= Bireme and Galley: Naval Warfare, Egypt to Lepanto =

Role-playing game supplement

Bireme and Galley: Naval Warfare, Egypt to Lepanto is a 1978 role-playing supplement for Chivalry & Sorcery published by Fantasy Games Unlimited.

==Contents==
Bireme and Galley: Naval Warfare, Egypt to Lepanto is a supplement in which a set of miniature wargame rules represent ancient, medieval and Renaissance warship fleet battles.

==Publication history==
Bireme & Galley was written by Jan Vrapcenak, Edward E. Simbalist, and Terry Cheesman, and was published by Fantasy Games Unlimited in 1978 as a 104-page book with 10 cardstock sheets and a clear plastic overlay.

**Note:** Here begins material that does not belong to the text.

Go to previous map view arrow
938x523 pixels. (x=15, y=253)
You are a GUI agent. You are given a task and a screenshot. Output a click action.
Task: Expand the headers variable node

Shannon Appelcline noted that "From 1977-1979 C&S was supplemented by more than half-a-dozen books. The game innately appealed only to a very sophisticated group of the most serious roleplayers but amongst these players several of the supplements were quite well-received, including Bireme & Galley (1978) - which contained naval combat rules - and Swords & Sorcerers (1978) - which contained rules for the Norse, Picts, Gaels, Britons and Mongols."

==Reception==
Ken Rolston reviewed Sea-Steeds and Wave Riders and Bireme and Galley: Naval Warfare, Egypt to Lepanto in White Wolf #39 (1994) and stated that "In general, I appreciate the historical detail and wider range of vessels described in Bireme and Galley, but I prefer the deck plans and roleplaying bias of Sea Steeds and Wave Riders. Either serves as a handy reference to ship design for FRP gamers, but if you can only have one, Sea Steeds and Wave Riders is the most useful."